There are so many important things about this that fascinate me that it’s hard to narrow it down. But here are a few ideas and challenges for me…

– It seems the life and language of Jesus were in the context of Aramaic; but for social/pragmatic/and many other reasons, these words and concepts were transferred into the Greek. And IN the transfer, much was missed, much was altered from original intent, and it is OUR loss not to be able to grasp the original.

– It has long fascinated me that the in Islam, the belief is that the message and it’s purity can ONLY be transmitted in it’s original and “perfect” language – which is of course Arabic. And of course that raises my hackles because that means I am eliminated from consideration by that religion. (As if I’m going to become fluent in Arabic??)

– In a similar vein, I read a book recently which was given to me by my Muslim friend and colleague called A DEADLY MISUNDERSTANDING by former congressman Mark Siljander. And while both “sides” (Christian and Muslim) have their deadly misunderstandings, the Christian one stems from this very language issue that this article speaks of! He maintains (apparently he is one of these language genius’ who can pick up languages easily) that the entire intent of the word which has come down to us as “convert” (think Peter at Pentacost preaching ‘repent and be converted’) is actually more like “surrender yourself in faith to God”. He maintains it was NEVER the intent of Jesus to start a religious movement; rather to simply draw all to the ONE true God!
Which interestingly is just what the devout Muslim claims as well!

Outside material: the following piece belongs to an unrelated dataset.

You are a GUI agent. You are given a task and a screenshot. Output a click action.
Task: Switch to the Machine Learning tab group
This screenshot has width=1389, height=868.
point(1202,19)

And all this because of the actual intents and meanings and original cultural contexts being subverted by language being inadequately accounted for in our attempts to seek what really happened and was meant and was said. etc etc.

VERY interesting Jeff – and I’ll be on the lookout for more on this angle in the days/months/years ahead!

TotalVictory
Bobx3


#3

Hi Bob,

I’m glad you found it useful. I think there is a lot of misunderstanding about the role of the Christian in the conversion of others. I have just been reading some OT passages (the references to which I can’t quite bring to mind at the moment) which said essentially that it is God who turns the person so that they can repent. Orthodoxy would probably put that the other way around - you have to repent before you can turn to God.

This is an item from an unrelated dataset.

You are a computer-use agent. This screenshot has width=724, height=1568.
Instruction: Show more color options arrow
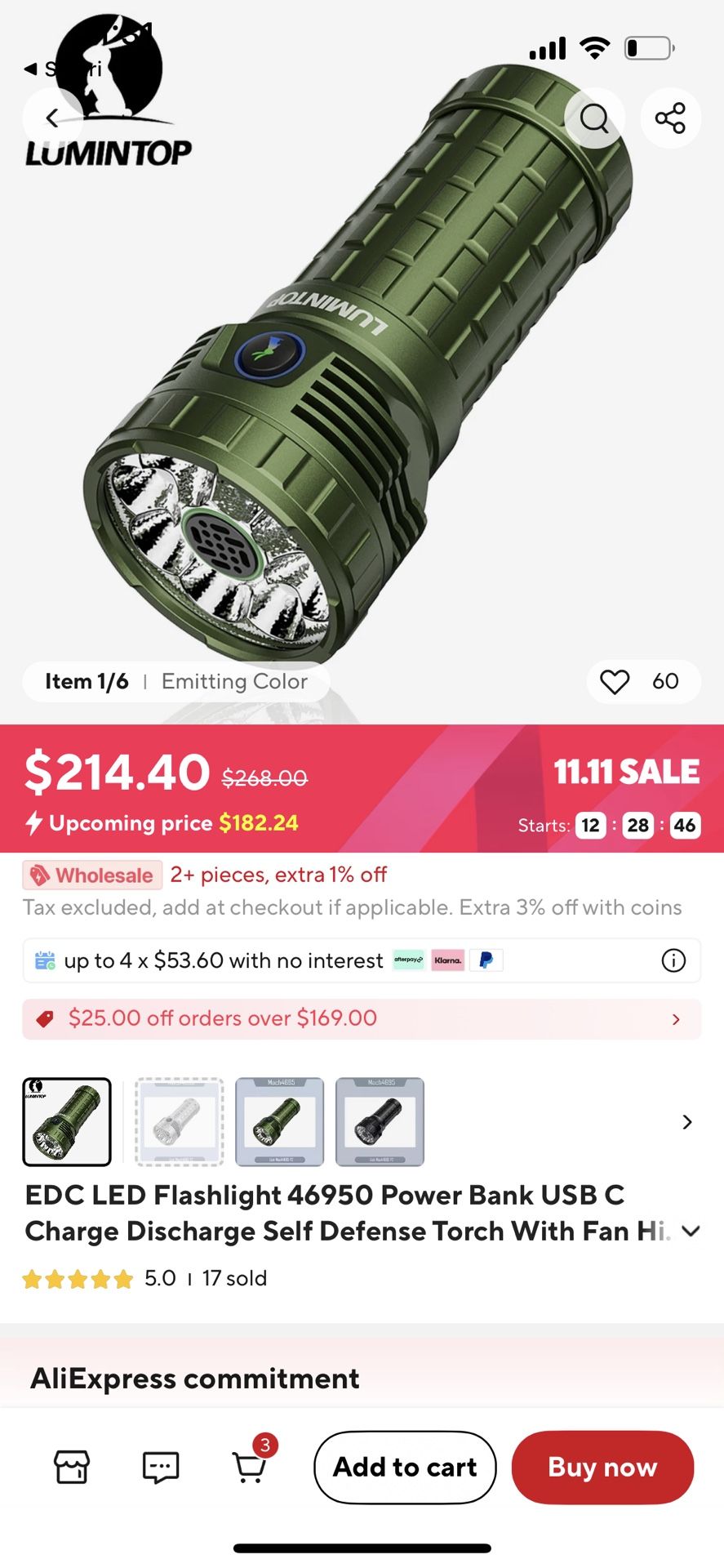click(x=686, y=1122)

The great commission seems to boil down to saying ‘be reconciled to God because he’d not angry with you’.


#4

I tried learning Arabic for a few months when I was studying Islam, and my friend Samuel Green has learnt it, partially so Muslims can’t use the “you’re just not reading it in the original language” argument.

I agree language and translations is a complex area, however, to be honest, your comments about the similarities between Islam and Christianity make me a little uneasy. I can’t put my finger on it right this second (yawns :blush: late night last night after going to hear Patrick Sookhdeo speak on Christian persecution, which sadly is mainly from Muslims :frowning: ). Anyway, it’s partly the fact that they often use the same words to describe their one true God, but digging a little deeper, He turns out to be quite different :confused:

Also from my limited research into the accuracy and transmission of the Texts, it’s true there are difficulties for both religions, but I found it more so for Islam.


#5

There’s no evidence for Jewish worship of the Torah (ancient or modern), furthermore it would make no sense, given the transcendent monotheism of Judaism to worship an earthly object.


#6

Hi Luke,

I agree that for the Torah worshipped is the wrong word (revered maybe?). I think you would need to read the article to get the author’s real intent rather than my inept paraphrasing.


#7

The author asserts this:
“What is not often discussed is how scripture functions in each of the three faith traditions.”
I don’t buy that. It has been discussed to no end!


#8

Another early quote raising a skeptical feeling: “it is highly unlikely that Jesus and his community of followers spoke Greek with any fluency.”


#9

#10

Thanks Alex. I offered the article out of interest only as I have no facility for ancient languages myself and wondered what others made of the arguments presented.